New York Clarifies Sales Tax Exemption for Food: Artificially Sweetened Chocolate Product Is Subject to Sales Tax

May 21st, 2012

The New York Department of Taxation and Finance (DTF) recently released an advisory opinion explaining that sales of an artificially sweetened chocolate product marketed as promoting a healthy lifestyle are subject to sales tax. N.Y. Advisory Op. of the Commr. of Taxn. & Fin. TSB-A- 12(9)S (May 3, 2012).

The taxpayer that petitioned the DTF for the ruling is a network marketing company that sells a chocolate product, which is sold in wrapped pieces. The company markets the product as promoting a healthy weight and healthy lifestyle. The product contains no natural sugar, but it does contain an artificial sweetener, glycemic xylitol. The taxpayer asked whether its sales of this product are subject to sales tax.

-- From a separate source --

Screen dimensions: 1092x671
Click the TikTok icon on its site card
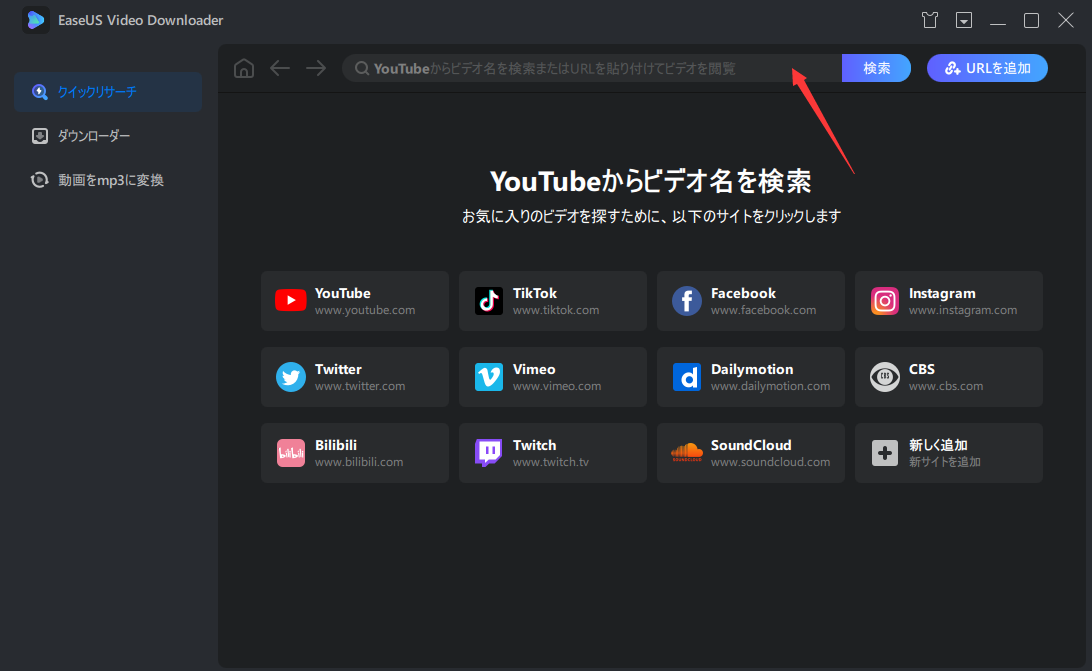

New York exempts food and food products from sales tax, but the exemption for food specifically excludes "candy and confectionery." N.Y. Tax Law sec. 1115(a)(1). According to New York's sales tax regulations, "[c]andy and confectionery include, without limitation, candy of all types; chocolate (plain or mixed with other products); . . . any similar product regarded as candy or confectionery based on its normal use or as indicated on the label or in advertising thereof." 20 N.Y. Comp. Codes R. & Regs. 528.2 (a)(4). The DTF reasoned that the chocolate product is sweetened chocolate sold in wrapped pieces, so it qualifies as a candy or confectionery product and, therefore, is subject to sales tax.